Cette vision n’est-elle pas un peu simplifiée ? N’y a-t-il pas une
doctrine Poutine, qui ne se réduit pas au regret de la gloire passée ?
Michel Eltchaninoff : Poutine est un
héritier du soviétisme. Il a vécu les quarante premières années de son
existence en URSS. Il s’y est
puissamment imprégné de certaines valeurs — patriotisme, militarisme, complexe
de supériorité de la grande puissance. Il a servi ce qu’il considérait comme le
corps d’élite de la nation : le KGB,
devenu FSB après 1991.
En revanche, il semble n’avoir jamais cru au modèle communiste d’une économie
d’État ou d’une société sans classe.

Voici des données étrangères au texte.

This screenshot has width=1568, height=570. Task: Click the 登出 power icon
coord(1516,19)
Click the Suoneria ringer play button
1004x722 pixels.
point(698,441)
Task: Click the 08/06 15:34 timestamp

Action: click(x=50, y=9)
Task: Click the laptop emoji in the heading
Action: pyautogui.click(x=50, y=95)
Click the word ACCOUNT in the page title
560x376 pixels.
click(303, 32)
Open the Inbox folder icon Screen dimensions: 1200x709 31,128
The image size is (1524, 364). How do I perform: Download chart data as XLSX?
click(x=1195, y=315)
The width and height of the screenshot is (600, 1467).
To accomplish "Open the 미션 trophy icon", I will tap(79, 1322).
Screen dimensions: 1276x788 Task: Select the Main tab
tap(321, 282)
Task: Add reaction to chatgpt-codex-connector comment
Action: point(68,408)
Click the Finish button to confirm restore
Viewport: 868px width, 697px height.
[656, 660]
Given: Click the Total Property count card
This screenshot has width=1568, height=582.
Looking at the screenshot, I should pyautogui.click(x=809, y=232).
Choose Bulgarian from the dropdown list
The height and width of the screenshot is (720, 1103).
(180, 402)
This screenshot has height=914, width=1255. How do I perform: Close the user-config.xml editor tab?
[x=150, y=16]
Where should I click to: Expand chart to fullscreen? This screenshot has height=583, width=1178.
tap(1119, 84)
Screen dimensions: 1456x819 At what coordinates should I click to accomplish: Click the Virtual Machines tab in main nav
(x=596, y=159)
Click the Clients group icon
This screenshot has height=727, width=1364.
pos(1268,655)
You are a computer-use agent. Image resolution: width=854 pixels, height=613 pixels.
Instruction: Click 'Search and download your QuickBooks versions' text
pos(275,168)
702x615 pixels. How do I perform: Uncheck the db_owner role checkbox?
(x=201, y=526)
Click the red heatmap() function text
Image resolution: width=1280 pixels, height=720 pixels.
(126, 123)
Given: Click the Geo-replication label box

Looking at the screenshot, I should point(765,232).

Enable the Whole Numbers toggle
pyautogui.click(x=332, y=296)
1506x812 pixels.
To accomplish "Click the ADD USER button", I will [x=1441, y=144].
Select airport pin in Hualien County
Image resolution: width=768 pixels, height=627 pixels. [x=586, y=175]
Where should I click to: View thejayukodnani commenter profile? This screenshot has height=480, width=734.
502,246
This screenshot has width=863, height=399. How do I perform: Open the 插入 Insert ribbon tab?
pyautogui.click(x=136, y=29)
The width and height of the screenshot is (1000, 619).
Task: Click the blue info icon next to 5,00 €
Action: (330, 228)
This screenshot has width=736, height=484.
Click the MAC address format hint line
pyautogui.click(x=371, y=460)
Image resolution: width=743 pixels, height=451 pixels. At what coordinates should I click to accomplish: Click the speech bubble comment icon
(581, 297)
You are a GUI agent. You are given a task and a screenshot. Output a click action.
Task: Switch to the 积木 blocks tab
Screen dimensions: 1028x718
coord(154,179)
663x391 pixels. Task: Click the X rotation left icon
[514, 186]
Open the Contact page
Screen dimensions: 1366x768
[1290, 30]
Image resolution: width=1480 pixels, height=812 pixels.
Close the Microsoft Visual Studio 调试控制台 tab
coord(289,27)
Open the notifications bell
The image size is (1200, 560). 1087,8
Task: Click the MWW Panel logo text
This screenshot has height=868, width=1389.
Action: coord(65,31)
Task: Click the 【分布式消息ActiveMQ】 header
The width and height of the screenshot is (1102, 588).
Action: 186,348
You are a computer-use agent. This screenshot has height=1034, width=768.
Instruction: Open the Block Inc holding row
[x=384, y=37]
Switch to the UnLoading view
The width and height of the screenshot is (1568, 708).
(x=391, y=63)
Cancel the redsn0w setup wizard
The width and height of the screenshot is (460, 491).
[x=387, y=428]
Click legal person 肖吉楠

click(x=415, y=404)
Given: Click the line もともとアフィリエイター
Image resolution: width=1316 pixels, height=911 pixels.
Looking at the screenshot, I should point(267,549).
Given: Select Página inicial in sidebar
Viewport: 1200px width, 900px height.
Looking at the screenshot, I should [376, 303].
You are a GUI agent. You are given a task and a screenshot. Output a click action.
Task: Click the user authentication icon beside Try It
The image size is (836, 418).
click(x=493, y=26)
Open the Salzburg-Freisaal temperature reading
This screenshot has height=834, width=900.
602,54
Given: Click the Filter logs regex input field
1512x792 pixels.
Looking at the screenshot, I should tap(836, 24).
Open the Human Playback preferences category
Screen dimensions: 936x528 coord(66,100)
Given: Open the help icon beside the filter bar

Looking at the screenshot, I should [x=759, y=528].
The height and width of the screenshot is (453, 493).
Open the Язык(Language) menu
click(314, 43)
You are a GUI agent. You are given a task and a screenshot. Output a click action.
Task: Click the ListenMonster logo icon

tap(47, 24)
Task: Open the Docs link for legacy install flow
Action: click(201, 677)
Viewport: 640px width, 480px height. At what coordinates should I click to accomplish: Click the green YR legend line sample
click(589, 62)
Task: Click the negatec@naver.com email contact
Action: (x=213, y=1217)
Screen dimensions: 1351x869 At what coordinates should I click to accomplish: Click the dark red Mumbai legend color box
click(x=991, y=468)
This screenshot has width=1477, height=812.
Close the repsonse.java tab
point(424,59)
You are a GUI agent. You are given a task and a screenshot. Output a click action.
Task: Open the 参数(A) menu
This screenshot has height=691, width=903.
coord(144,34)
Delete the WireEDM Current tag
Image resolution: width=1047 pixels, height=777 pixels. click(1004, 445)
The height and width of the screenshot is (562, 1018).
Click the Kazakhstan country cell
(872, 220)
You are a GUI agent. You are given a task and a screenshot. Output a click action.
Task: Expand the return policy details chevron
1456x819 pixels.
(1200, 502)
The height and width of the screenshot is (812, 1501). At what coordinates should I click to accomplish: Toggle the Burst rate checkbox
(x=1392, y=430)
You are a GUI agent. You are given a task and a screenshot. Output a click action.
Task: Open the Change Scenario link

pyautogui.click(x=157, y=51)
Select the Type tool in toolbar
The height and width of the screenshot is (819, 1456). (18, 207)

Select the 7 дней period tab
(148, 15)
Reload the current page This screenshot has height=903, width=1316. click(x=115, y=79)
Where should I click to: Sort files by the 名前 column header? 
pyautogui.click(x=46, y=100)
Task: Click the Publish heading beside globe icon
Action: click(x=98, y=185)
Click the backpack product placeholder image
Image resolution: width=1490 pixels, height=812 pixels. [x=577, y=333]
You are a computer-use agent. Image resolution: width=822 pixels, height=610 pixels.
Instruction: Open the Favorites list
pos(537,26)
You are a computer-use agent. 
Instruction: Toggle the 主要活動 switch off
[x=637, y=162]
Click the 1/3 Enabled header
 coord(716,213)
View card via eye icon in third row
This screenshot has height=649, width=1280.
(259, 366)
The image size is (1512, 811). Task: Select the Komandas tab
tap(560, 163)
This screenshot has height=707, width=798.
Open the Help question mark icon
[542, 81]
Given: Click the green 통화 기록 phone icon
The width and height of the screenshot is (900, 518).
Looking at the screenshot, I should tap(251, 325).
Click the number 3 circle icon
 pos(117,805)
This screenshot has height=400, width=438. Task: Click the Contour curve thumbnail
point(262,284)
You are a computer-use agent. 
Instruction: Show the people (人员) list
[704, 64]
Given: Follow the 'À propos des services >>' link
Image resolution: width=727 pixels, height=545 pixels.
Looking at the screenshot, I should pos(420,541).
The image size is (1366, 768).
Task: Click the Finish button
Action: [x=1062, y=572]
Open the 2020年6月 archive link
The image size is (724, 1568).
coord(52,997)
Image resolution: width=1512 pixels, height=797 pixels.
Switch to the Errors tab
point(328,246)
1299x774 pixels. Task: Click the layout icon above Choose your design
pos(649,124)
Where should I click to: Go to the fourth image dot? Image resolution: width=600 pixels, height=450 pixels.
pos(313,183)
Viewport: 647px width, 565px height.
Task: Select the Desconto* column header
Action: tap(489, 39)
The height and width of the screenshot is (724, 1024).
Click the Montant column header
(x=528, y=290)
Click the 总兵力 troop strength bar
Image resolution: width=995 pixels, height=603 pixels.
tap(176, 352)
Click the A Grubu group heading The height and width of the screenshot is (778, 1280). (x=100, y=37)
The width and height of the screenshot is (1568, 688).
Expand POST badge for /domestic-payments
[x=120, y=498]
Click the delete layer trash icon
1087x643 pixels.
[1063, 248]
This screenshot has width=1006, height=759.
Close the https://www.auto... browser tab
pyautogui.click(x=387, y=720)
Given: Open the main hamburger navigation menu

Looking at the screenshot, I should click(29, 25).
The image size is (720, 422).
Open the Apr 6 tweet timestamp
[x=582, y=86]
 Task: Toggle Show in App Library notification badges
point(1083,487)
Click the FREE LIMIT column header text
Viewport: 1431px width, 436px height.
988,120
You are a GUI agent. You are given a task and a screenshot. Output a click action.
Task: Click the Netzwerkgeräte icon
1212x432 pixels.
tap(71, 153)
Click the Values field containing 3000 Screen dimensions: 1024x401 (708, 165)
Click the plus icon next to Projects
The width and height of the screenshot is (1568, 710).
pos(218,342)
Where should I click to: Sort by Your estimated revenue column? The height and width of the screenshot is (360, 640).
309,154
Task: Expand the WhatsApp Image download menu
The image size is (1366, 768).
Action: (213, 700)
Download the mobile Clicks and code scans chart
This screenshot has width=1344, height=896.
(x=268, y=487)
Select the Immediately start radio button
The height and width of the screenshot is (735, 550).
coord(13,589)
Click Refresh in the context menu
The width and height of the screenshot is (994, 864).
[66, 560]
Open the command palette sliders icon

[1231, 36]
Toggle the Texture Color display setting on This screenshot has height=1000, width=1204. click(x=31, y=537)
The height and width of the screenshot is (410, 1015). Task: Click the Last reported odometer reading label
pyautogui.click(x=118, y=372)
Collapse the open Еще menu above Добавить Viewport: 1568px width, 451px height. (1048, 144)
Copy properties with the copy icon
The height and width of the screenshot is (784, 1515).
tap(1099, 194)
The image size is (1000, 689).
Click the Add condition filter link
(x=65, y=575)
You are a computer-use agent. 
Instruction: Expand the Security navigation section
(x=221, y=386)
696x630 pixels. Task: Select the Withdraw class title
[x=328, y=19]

Il n’a donc pas voulu, à son arrivée au
pouvoir en 1999, réhabiliter le soviétisme. Il a cependant affirmé vouloir
réconcilier les héritages tsariste et communiste du pays. D’autres strates se
sont déposées sur ce fond soviétique. Durant son premier mandat présidentiel,
de 2000 à 2004, il adopte un profil de libéral. Il cite volontiers Emmanuel
Kant et rappelle l’appartenance de la Russie à l’Europe du droit et de la
démocratie. Il veut que la Russie rejoigne les « standards »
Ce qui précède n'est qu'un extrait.